Monday, August 5, 2013

Jeda

Di tengah televisi yang menggumam itu, ada segelas air putih yang sudah terlanjur habis dan belum lagi diisi. Beberapa jemari telah mengisi jeda di jemarimu yang renggang namun tidak juga kau acuhkan, ketika kau terlalu sibuk dengan duniamu, ambisimu yang menghantui dengan jam jam sibuk dan penuh tekanan.
Tapi rupanya aku salah, ketidakmampuanmu merasa bukan karena kau tidak perduli, tapi kau terlalu naif untuk melepaskan, dan egomu terlalu tinggi untuk mengakui apa yang sebenarnya kau rasakan.
Hidup itu membosankan, katamu, untuk datang dengan hal yang biasa, menjadi biasa dan melakukan hal hal yang biasa. Tidak pernah cukup untukku, katamu.

Setiap hari kau berlari, mengejar entah apa, yang kau definisikan sebagai jam jam panjang dengan aku, sebagai jeda yang manis di antara mimpi-mimpimu yang mati matian kau wujudkan. Lama aku baru menyadari akhirnya, bukan kesibukan yang mengejarmu, tapi kamu yang mengejar kesibukan itu. Kesibukan yang kau kira mampu membunuh kesepian kesepianmu, malam malam yang penuh dengan kebosanan dan pertanyaan-pertanyaanmu yang terlalu panjang tentang hidup.

Kau adalah orang teregois yang pernah aku kenal, tapi kemudian adalah orang yang paling bisa kupahami karena aku tahu apa yang telah kau lalui hari demi hari.  Dan dalam kehidupan yang tidak pernah terduga, aku hanya datang, untuk menggenggam tanganmu dan menenangkanmu.
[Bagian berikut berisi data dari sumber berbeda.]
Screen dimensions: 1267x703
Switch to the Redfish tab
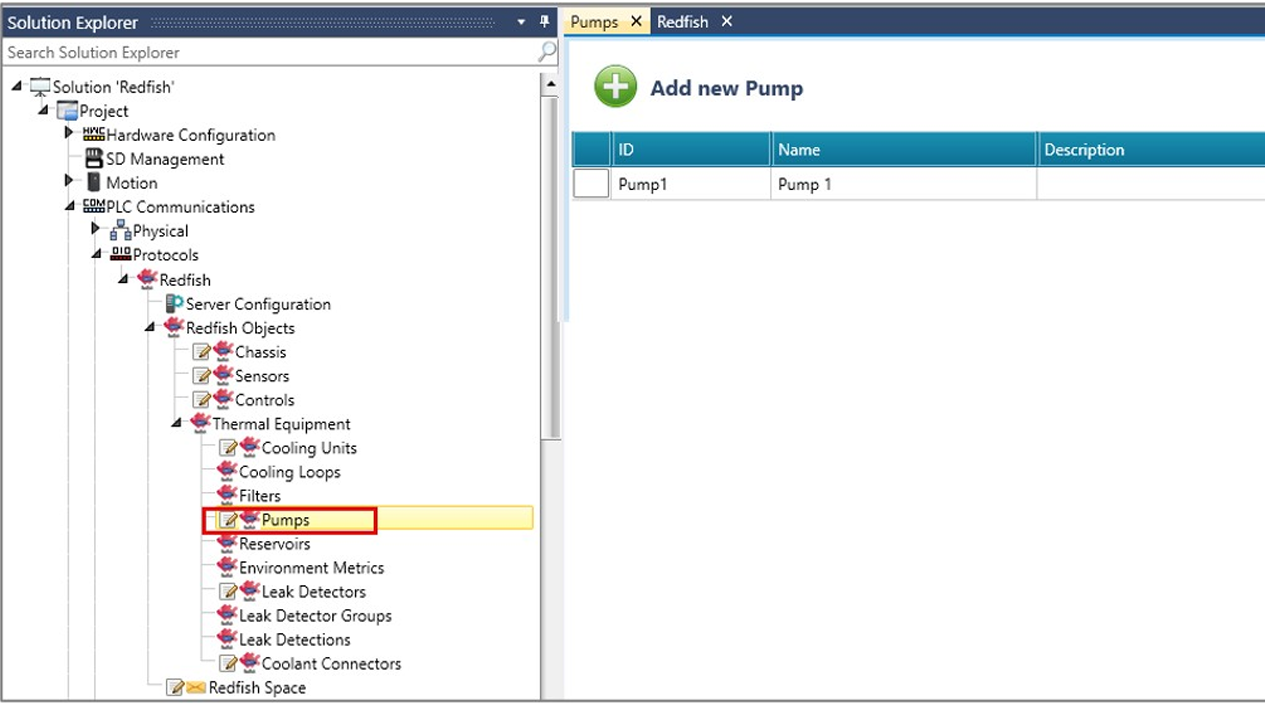pos(683,22)
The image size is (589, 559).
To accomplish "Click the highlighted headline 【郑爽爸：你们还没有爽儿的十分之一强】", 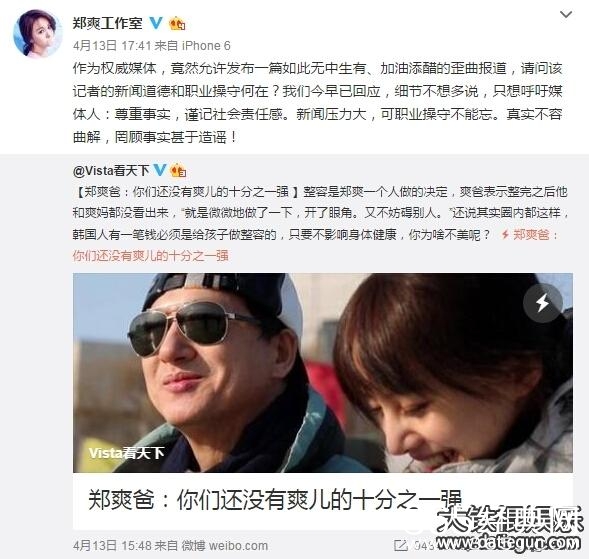I will pos(187,192).

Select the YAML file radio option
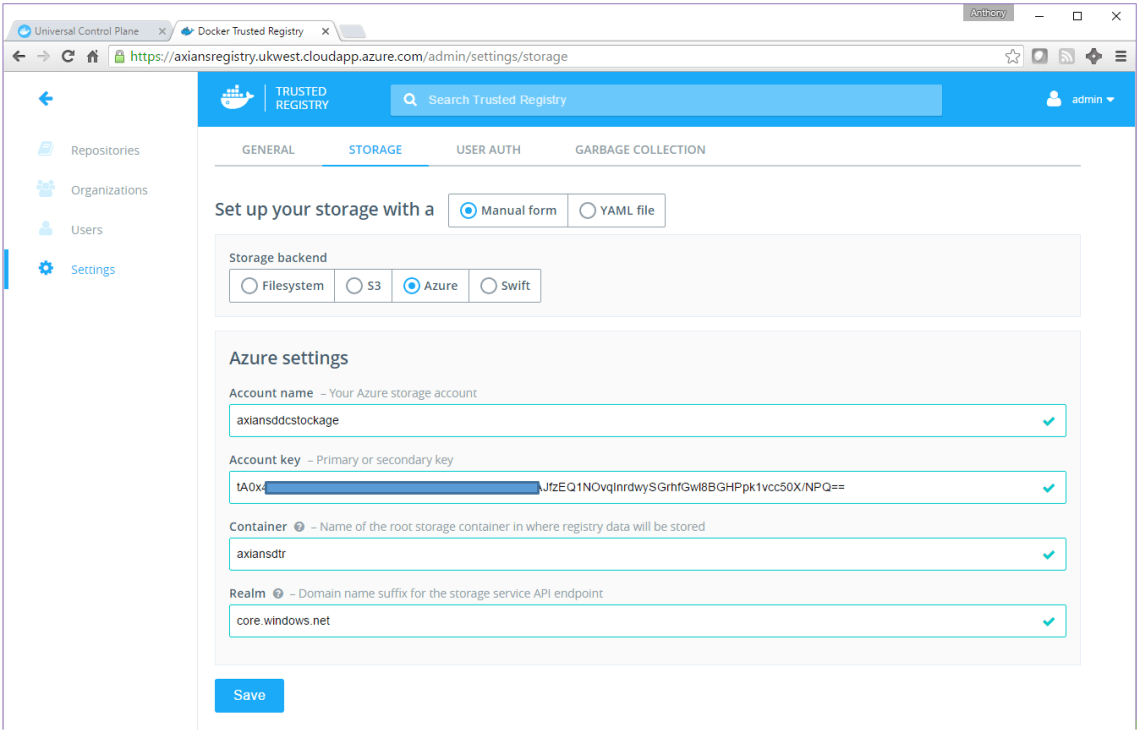coord(588,211)
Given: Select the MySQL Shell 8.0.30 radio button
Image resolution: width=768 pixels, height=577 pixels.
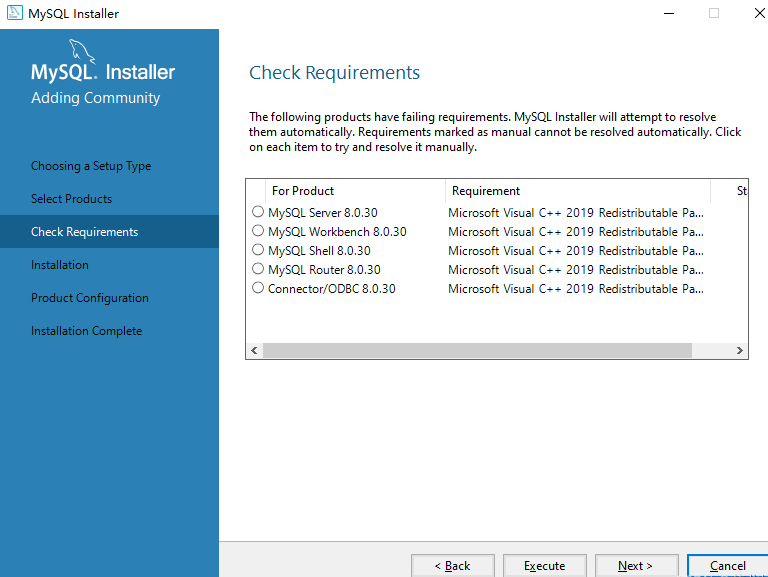Looking at the screenshot, I should (x=258, y=250).
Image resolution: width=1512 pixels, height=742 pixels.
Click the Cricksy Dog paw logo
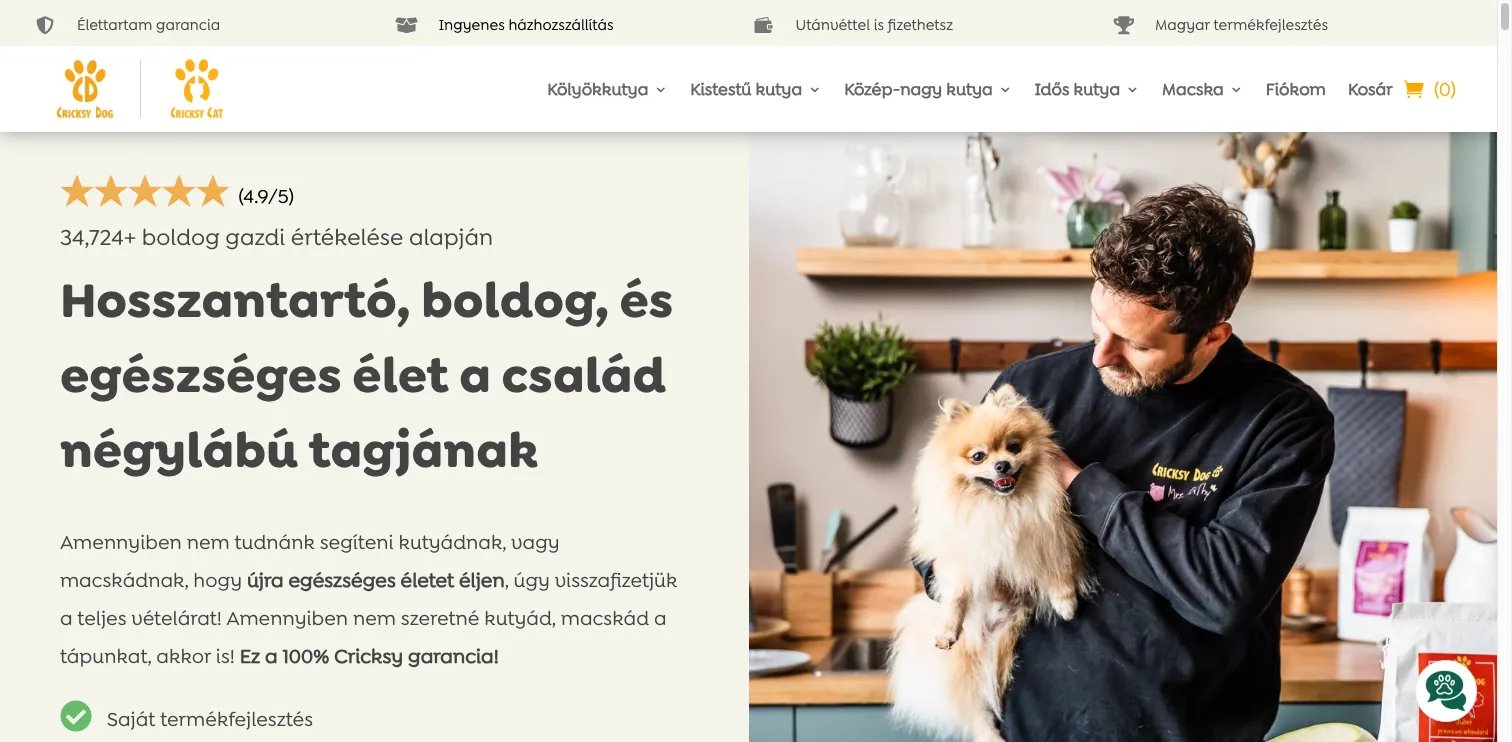tap(85, 89)
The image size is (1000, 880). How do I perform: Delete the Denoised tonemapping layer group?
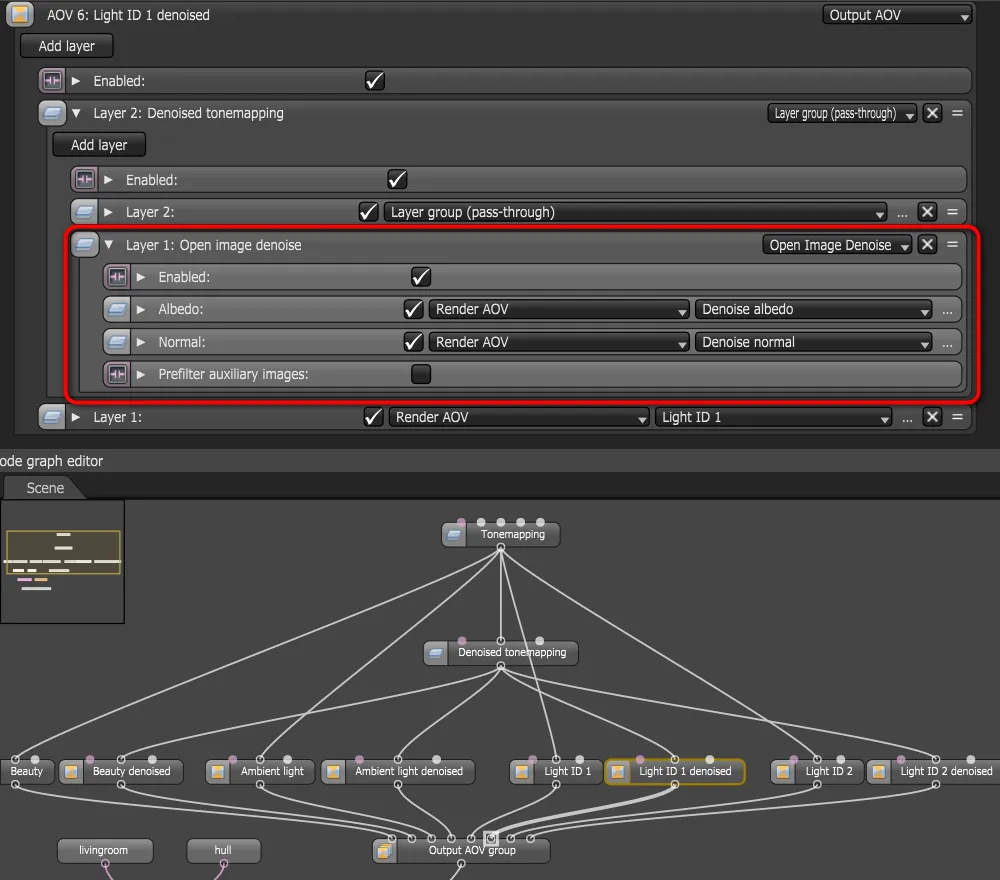click(x=933, y=113)
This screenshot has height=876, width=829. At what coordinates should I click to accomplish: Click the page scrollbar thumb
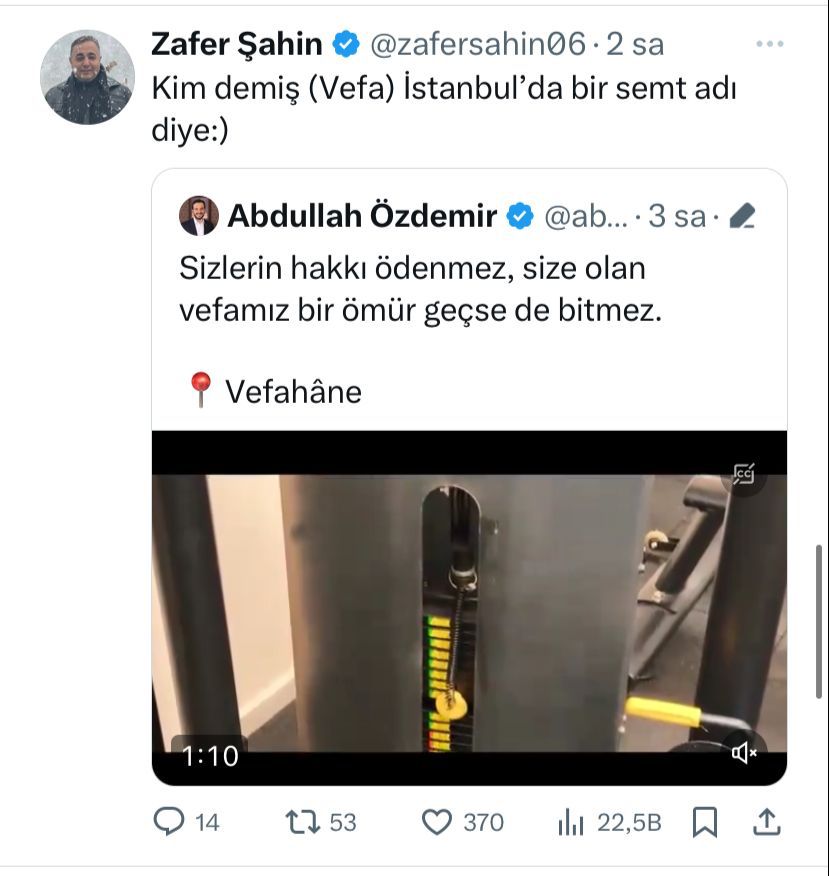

Kadang aku tidak mengakui diriku jadi yang kedua, tidak pula kau yang menegaskan bahwa aku adalah yang kedua. Tidak, hubungan kita terlalu jauh untuk dapat diberi label dan diberi nama.

Kita hanya, kita...

Kekecewaan bukan lagi hal baru untuk kita, pengkhianatan, cinta yang tak tersampaikan dan tak terabaikan bukan lagi barang mewah. Apalagi sebuah cinta yang setia.

Aku tidak mengenal cinta yang setia, tidak pula kau. Mungkin karena hal hal yang telah terlalu sering kita lihat untuk memaknai apa yang ada tidak seperti kacamata orang lain.

Kita tidak bermasalah, hanya memandangnya dengan cara yang berbeda dari sudut pandang orang lain.

Tidak, kita tidak menggombal kata cinta, tidak pula melakukan hal hal yang harusnya belum dilakukan. Tidak, kita jauh dari itu.

Kita hanya, berbagi. Berbagi rasa, berbagi cerita, berbagai keluh, berbagi rasa sakit. Dan kemudian saling menenangkan.

Untuk itu, aku tidak perlu memotong hubungan asmara siapapun juga karena aku sudah tahu rasanya, dan aku sudah pernah melaluinya. Aku mengerti.

Aku tidak pernah menuntut, tidak pula mengejar.

Kita hanya menyediakan waktu masing-masing, menyesuaikan jadwal, mengisi jeda dalam hidup kita masing-masing, kemudian menghabiskannya bersama.

Terlalu munafik untuk melihat kembali masa lalu, tidak pula terlalu terburu buru untuk menjalani masa depan, kita adalah saat ini, detik ini dalam kerapatan jemari yang saling menggenggam untuk saling menguatkan.

Mungkin suatu hari semuanya itu akan berhenti ketika kita berdua tidak lagi nyaman, waktu yang tidak lagi pas dan hasrat yang tidak lagi cukup.

Mungkin juga suatu hari kita akan masuk ke dalam sebuah tahap yang baru, tahap yang jelas, tahap yang berkomitmen dan mengikat untuk memperbolehkan kita tidak hanya berbagi diri kita berdua tetapi juga teman dan keluarga.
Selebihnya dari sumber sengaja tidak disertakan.